Transient State (TRAST) monitoring by time-modulated illumination is a technique that can measure the relative populations of fluorophores in singlet and triplet (transient) states, and their transition rates, by measuring the fluorescence emission intensity after exciting the sample with trains of pulses of different characteristics. TRAST monitoring was presented in 2007 (Sandén et al. 2007). To date, it has been applied on confocal microscopes (Sandén et al. 2007, Sandén et al. 2008), total internal reflection microscopes (Spielmann et al. 2010) and Single Plane Illumination Microscopes (Mucksch et al. 2014; Karampatzakis et al. 2016).
TRAST monitoring has found applications in life sciences for measuring oxygen consumption during the contraction of a single smooth muscle cell (Geissbuehler et al. 2010), for investigating patterns of altered oxygen consumption in cancer cells (Spielmann et al. 2014), for assessment of transferrin recycling in cells (Geissbuehler et al. 2012) and for measuring oxygen concentrations inside bacterial biofilms (Karampatzakis et al. 2016).
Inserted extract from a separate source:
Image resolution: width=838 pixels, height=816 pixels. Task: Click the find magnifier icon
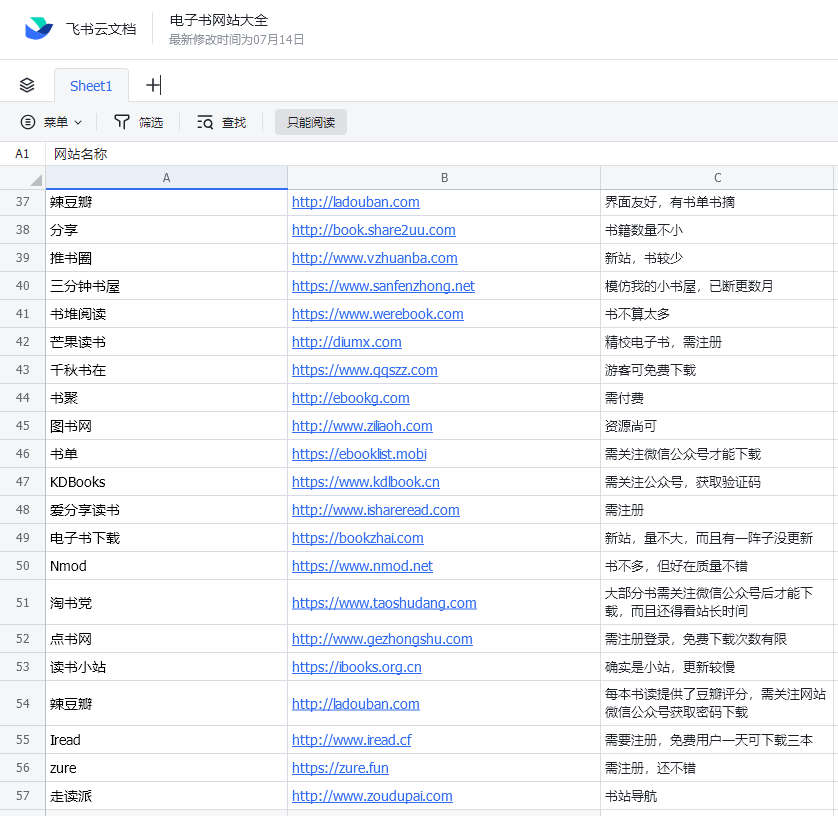pos(205,122)
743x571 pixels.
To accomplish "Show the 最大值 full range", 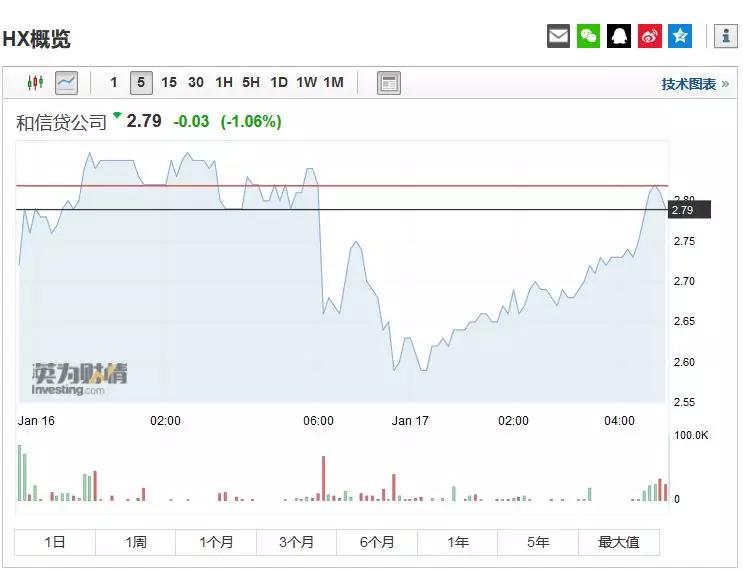I will [x=618, y=542].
The script is separated in two parts. Firstly, the images taken with increasing duty cycles are read, and a stack is created and exported. Secondly, the stack is imported and processed. A three-state energy model (ground - excited singlet - excited triplet) is considered and used for the fit (Geissbuehler et al. 2010). The user can choose which parameters should be held constant during fitting, what the starting values should and a number of other parameters. The two scripts and a demo data set can be downloaded below:
1. The prepare_stack.m script reads the contents of a folder where the images (.tif) taken with increasing duty cycles are saved. The filenames need to resemble each duty cycle, For example, if 4% duty cycle was used, the filename should be 4.tif. The period of pulse repetition is set within the script. The script visualises the raw intensity curves of each pixel saves the variables as sample.mat
2. The process_data.m imports the .mat file created previously by prepare_stack.m and calculates the triplet relaxation and intersystem crossing times in a pixel-wise manner. The value of interesystem crossing can either be held or free-fitted. Experimental parameters and starting values for the fitting parameters are defined by the user. The script allows for reduction of image dimensions by binning, using the built-in Matlab function imresize . This functionality is especially useful for quick-assesments of the fit quality of new images when trying to determine the starting values. It takes approx. 35 mins to fit an image of 30 x 30 (= 900) pixels on a 1.7 GHz Intel Core i7 / 8 GB RAM. Finally, the script has an option for the user to interactively define a region of interest (ROI) and investigate the triplet relaxation and intersystem crossing times within. This feature uses the built-in Matlab function roipoly which allows the user to create a mask.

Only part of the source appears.